Interview: Sylvain Lebresne

Sylvain Lebresne will give a talk about "The Apache Cassandra storage engine" at FOSDEM 2012.

Could you briefly introduce yourself?

My name is Sylvain Lebresne, I have a background in programming language theory but I am now somehow spending my days developing a distributed database. I've started using and contributing to Apache Cassandra about 2 years ago, but since a year I've had the luck to be hired by DataStax to devote my full time to the development of Cassandra. I'm a committer and PMC member on the project, as well as its release manager, and I'm having fun.

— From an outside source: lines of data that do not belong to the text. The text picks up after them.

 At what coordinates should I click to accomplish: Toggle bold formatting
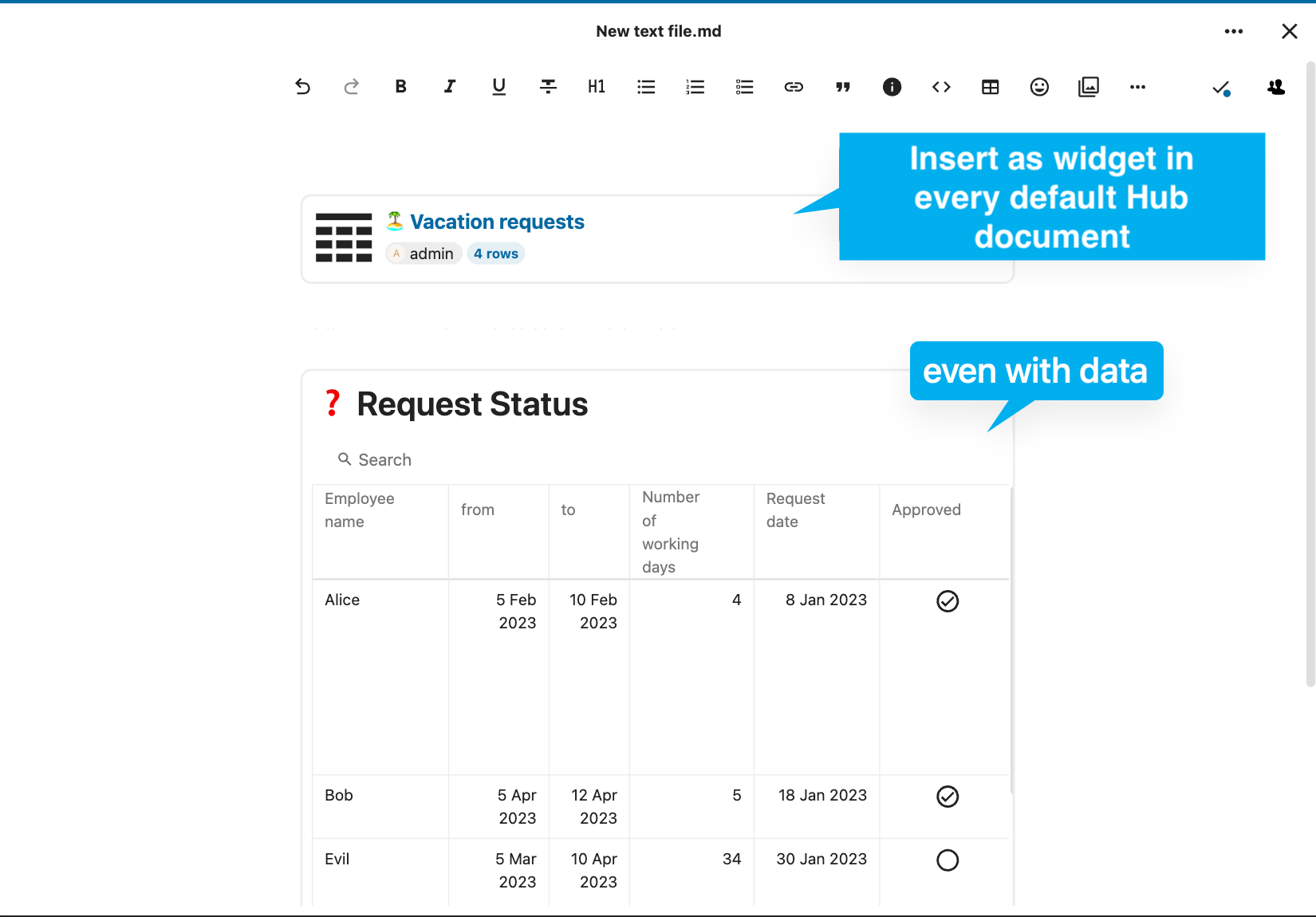coord(400,87)
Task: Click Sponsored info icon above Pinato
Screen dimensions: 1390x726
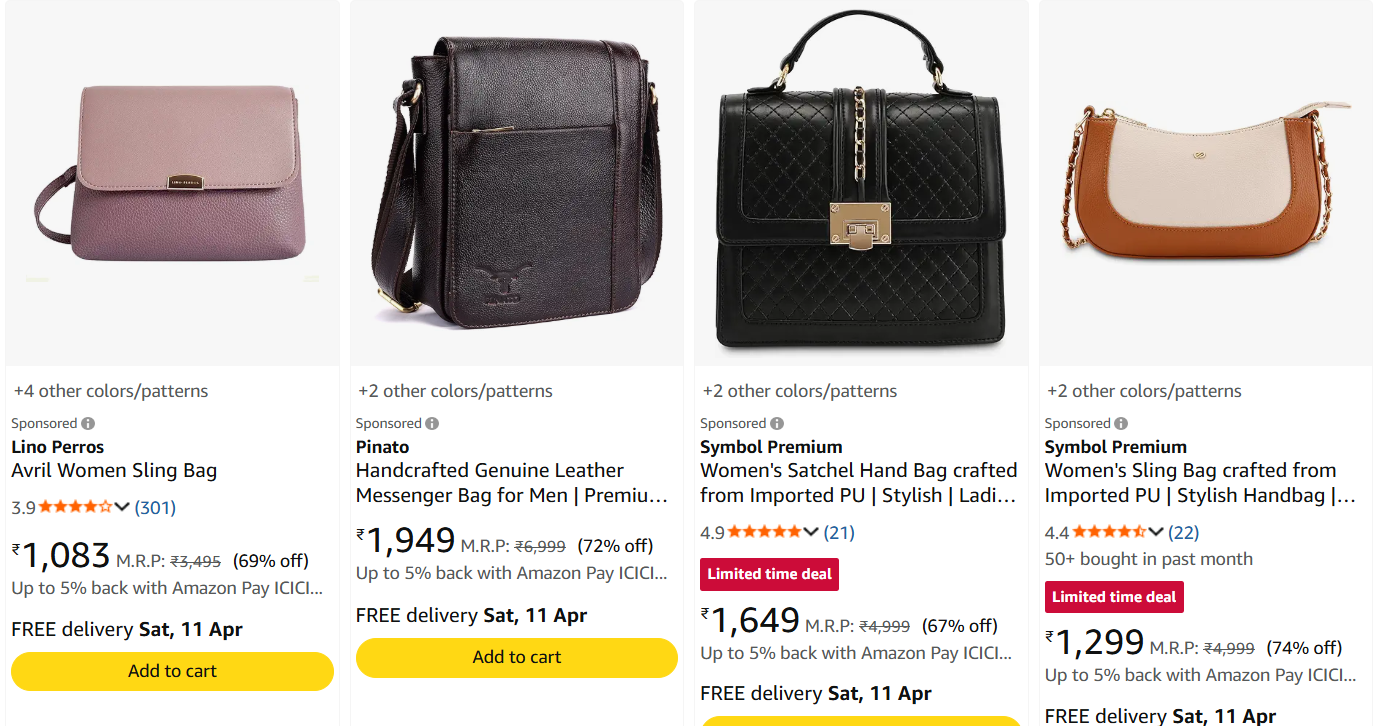Action: 432,423
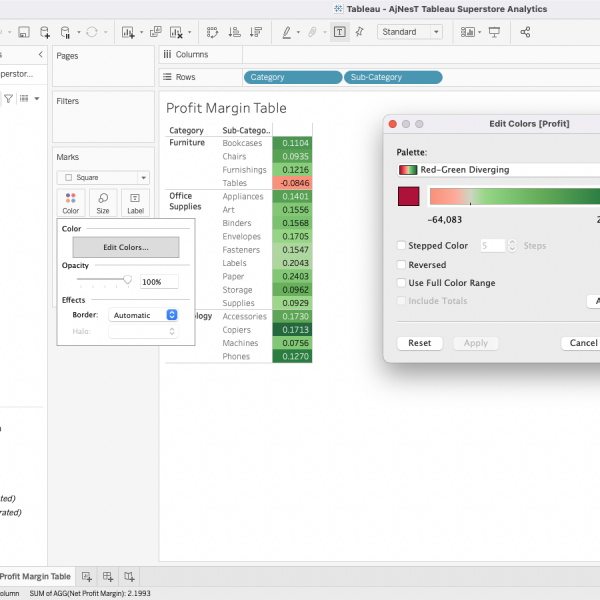This screenshot has height=600, width=600.
Task: Click the share icon in toolbar
Action: click(526, 32)
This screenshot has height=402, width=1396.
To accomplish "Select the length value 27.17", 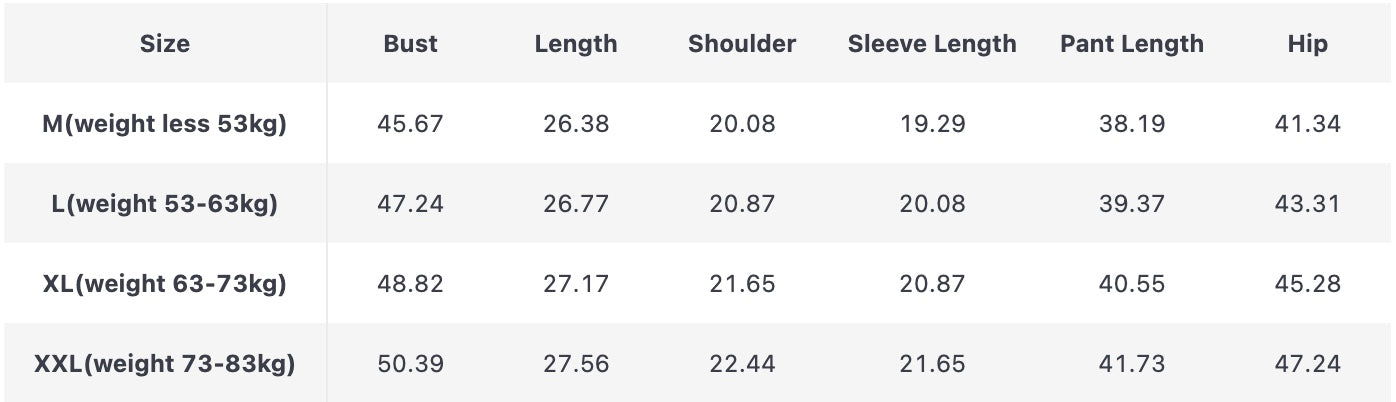I will click(x=575, y=284).
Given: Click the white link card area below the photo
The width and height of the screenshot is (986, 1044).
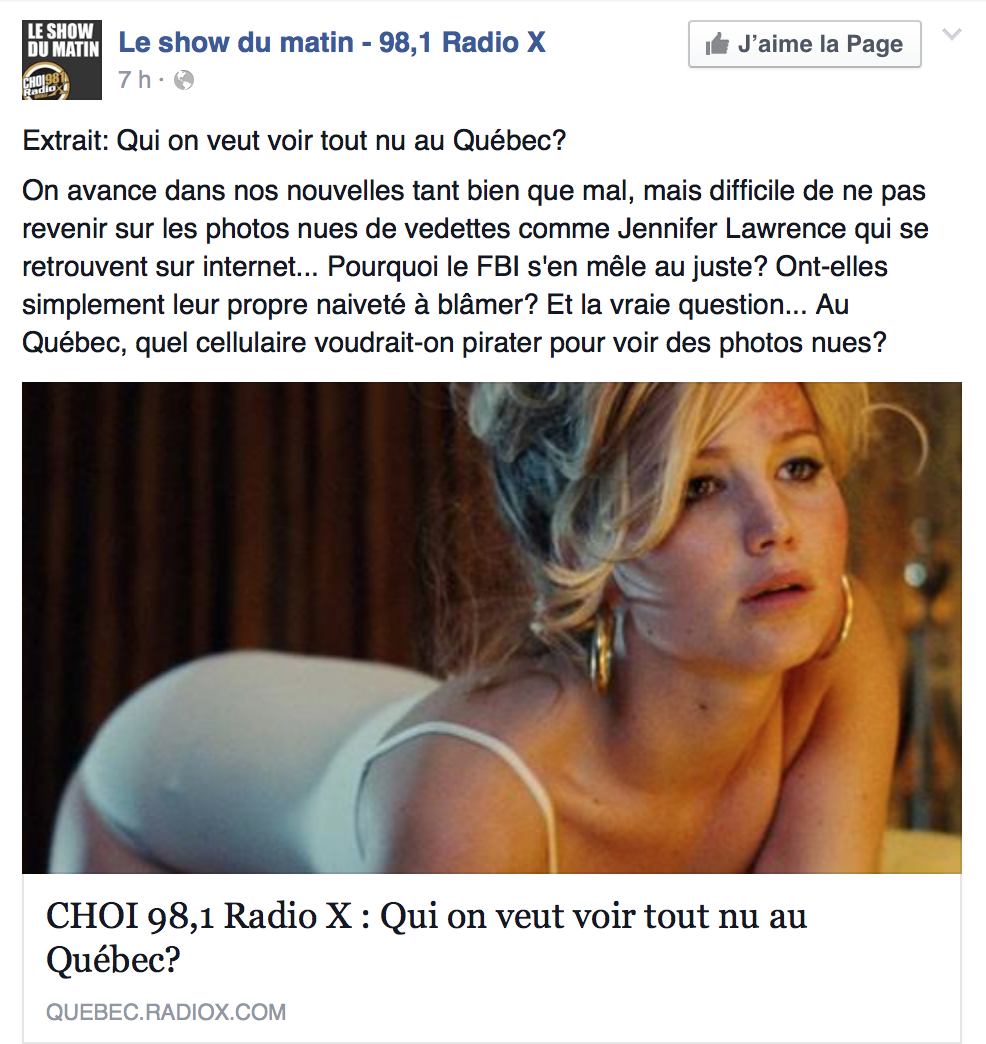Looking at the screenshot, I should pyautogui.click(x=491, y=959).
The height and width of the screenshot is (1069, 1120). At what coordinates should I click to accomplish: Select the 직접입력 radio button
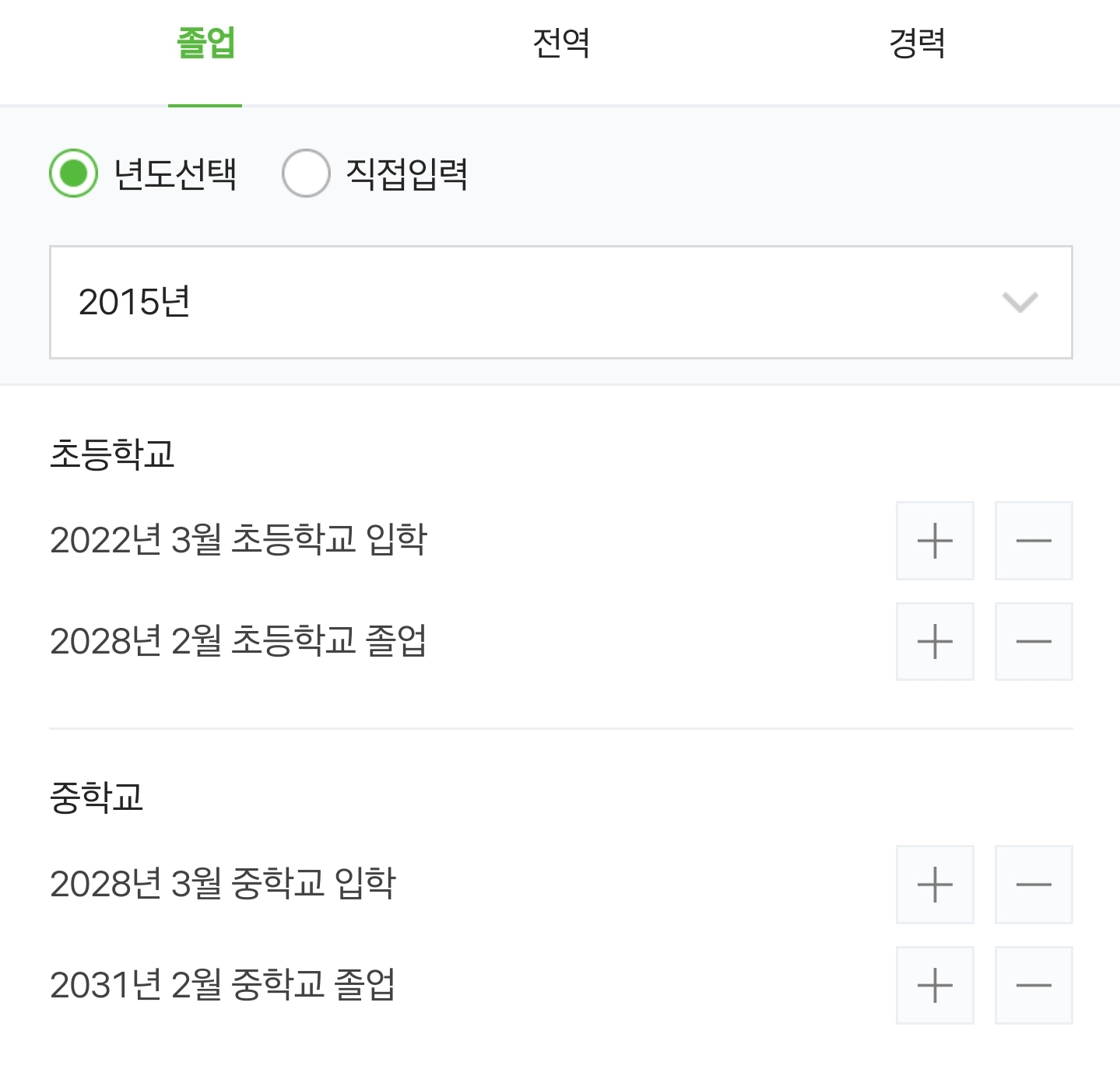coord(306,173)
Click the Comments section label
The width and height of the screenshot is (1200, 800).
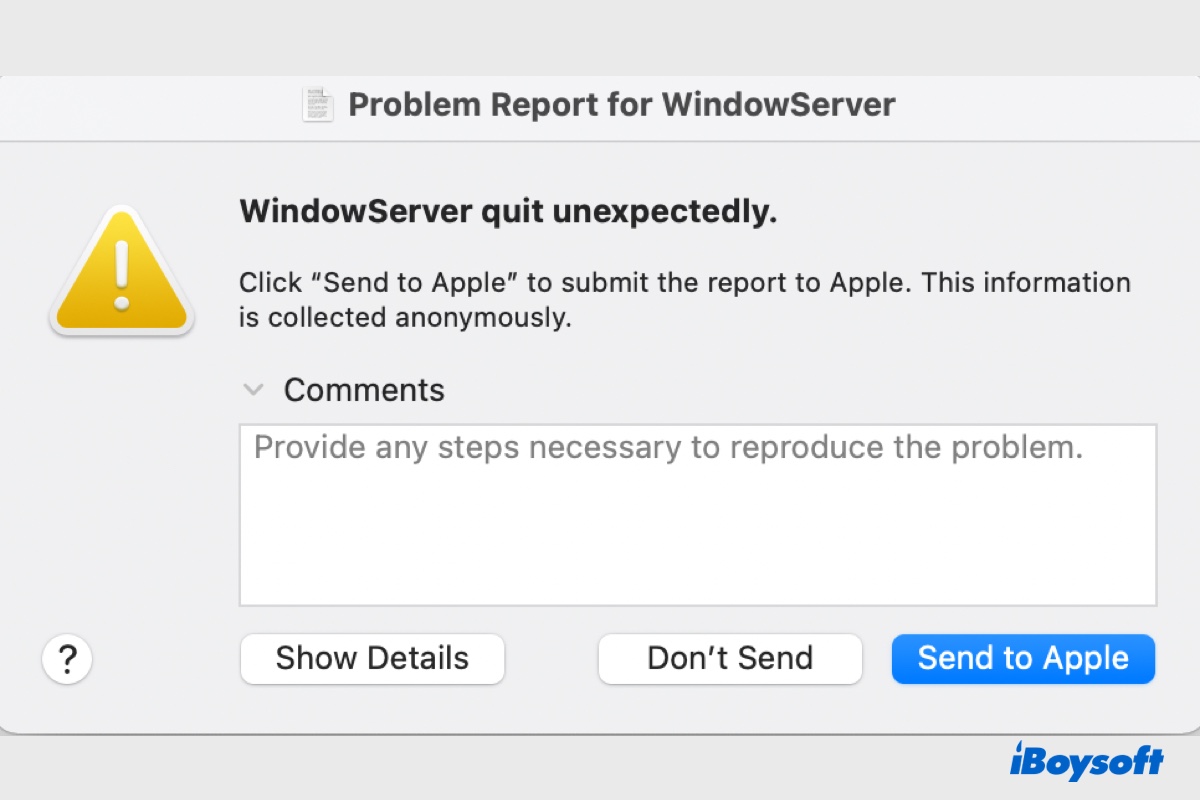pyautogui.click(x=364, y=389)
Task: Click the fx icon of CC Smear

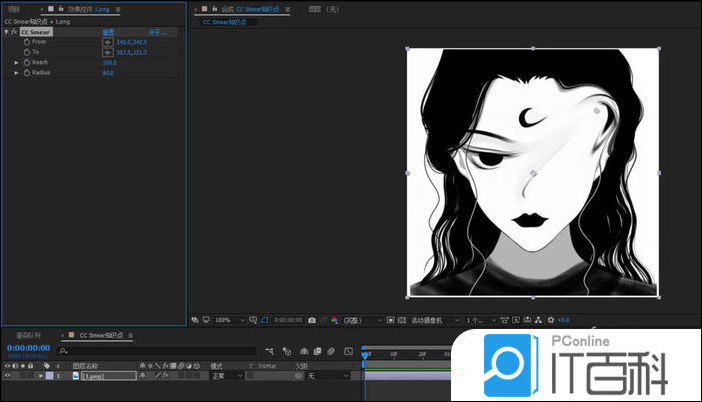Action: (14, 32)
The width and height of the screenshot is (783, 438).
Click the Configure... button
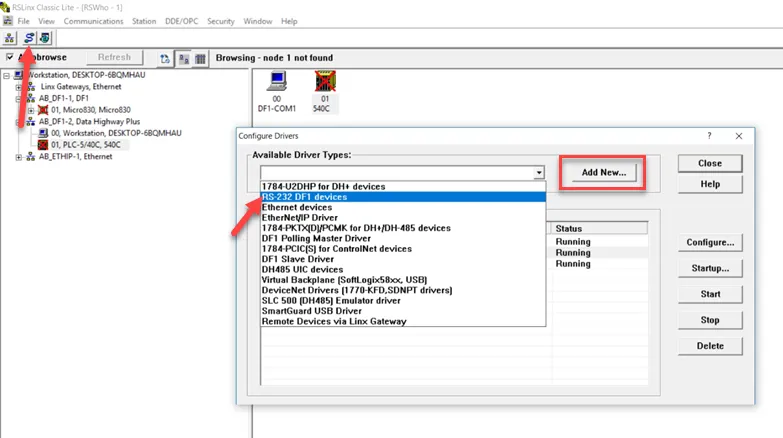click(710, 242)
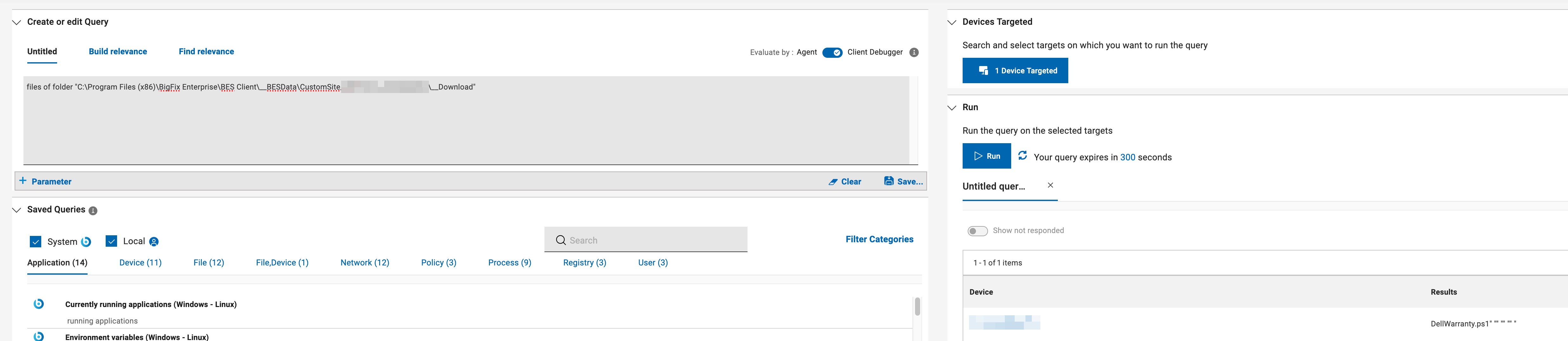Click the Client Debugger info icon
The height and width of the screenshot is (341, 1568).
[x=914, y=52]
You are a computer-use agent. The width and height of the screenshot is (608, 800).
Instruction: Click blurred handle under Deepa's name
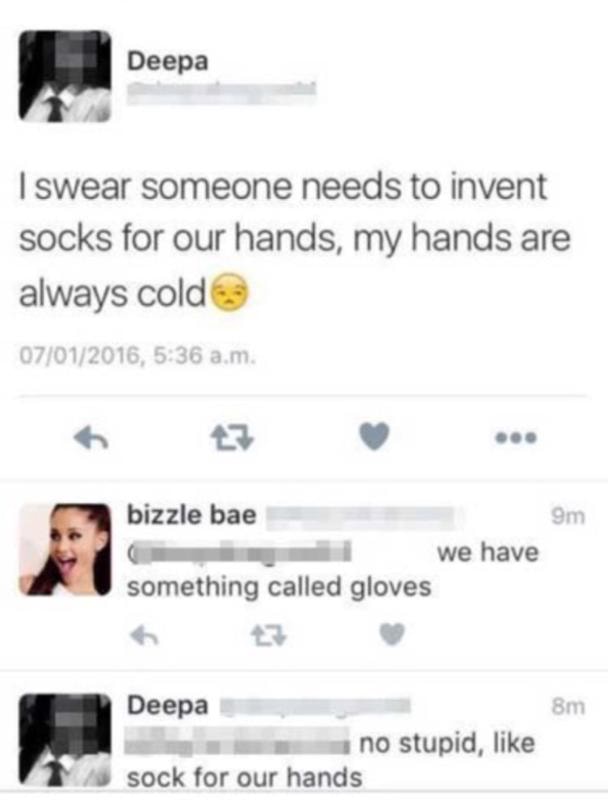click(221, 93)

What will your talk be about, exactly?

I'll probably start by some introduction of Cassandra. But then I'd like to dive more specifically into its storage layer, how it writes and reads data on disk, why it does it that way and what consequence this has on performance. And I'll try to describe that layer as completely as time permits, including recent developments like leveled compaction, off-heap caching, etcetera.

What do you hope to accomplish by giving this talk? What do you expect?

If you model your data correctly, Cassandra can achieve quite good performance. But modeling for the best performance requires you to have at least a basic understanding of how the database lays out data internally and its different mechanisms. And more generally, I'm a firm believer that it's unrealistic to hope to get the best out of a database without understanding at least superficially how it works. So an objective of this talk is to try to dispense its fair share of knowledge about Cassandra's inner workings to help people understand what it is good at and to make the most of it.

But even if you don't have any use for a distributed database, I think the design choices made by the Cassandra storage layer are interesting ones and are probably less well-known than more traditional B-tree based designs. Thus it's my hope that sharing those will interest others.

As for my expectation, I obviously expect everyone to start using Cassandra as their database of choice right after my talk.

One of the nice features of Cassandra is the Cassandra Query Language (CQL), which offers an SQL-like syntax for querying the database. Can you explain how it compares with SQL?

CQL can be though as the subset of SQL making sense for Cassandra, with a few additions and semantic differences matching Cassandra specificities.

What is left out is what Cassandra cannot support by design, at least not in an efficient way (mostly joins and transactions). What is added is mainly some syntax to allow efficient use of Cassandra's wide rows support.

There are also a few differences in semantics. The canonical example is the INSERT and UPDATE queries. In Cassandra, a write doesn't involve a read, so an INSERT has no way to know that the row did not exist, or an UPDATE to know that it already exists. As a consequence both of these queries are equivalent in CQL and both mean 'insert or update'. But overall CQL differs little from SQL when their syntax coincides and we've made sure that when it does differ, it does it in intuitive and straightforward ways.

How many contributors does Cassandra have and how many of them are active developers?

There is about half a dozen active core committers but with a "long tail" of almost 200 contributors who have contributed one or more patches to address a specific problem they had.

Which features can we expect to appear in Cassandra this year?

The next major release (Cassandra 1.1) should be out a few weeks after FOSDEM. Some user visible changes will be the addition of isolation for batch mutations, cache improvements to make them easier to configure, more control over where data files are located (to allow the use of a mix of SSD for performance sensitive data and slower spinning drives for less sensitive ones for instance) and some improvements to CQL. Following that, our main focus is on improving ease of use, but we'll continue to improve performance too.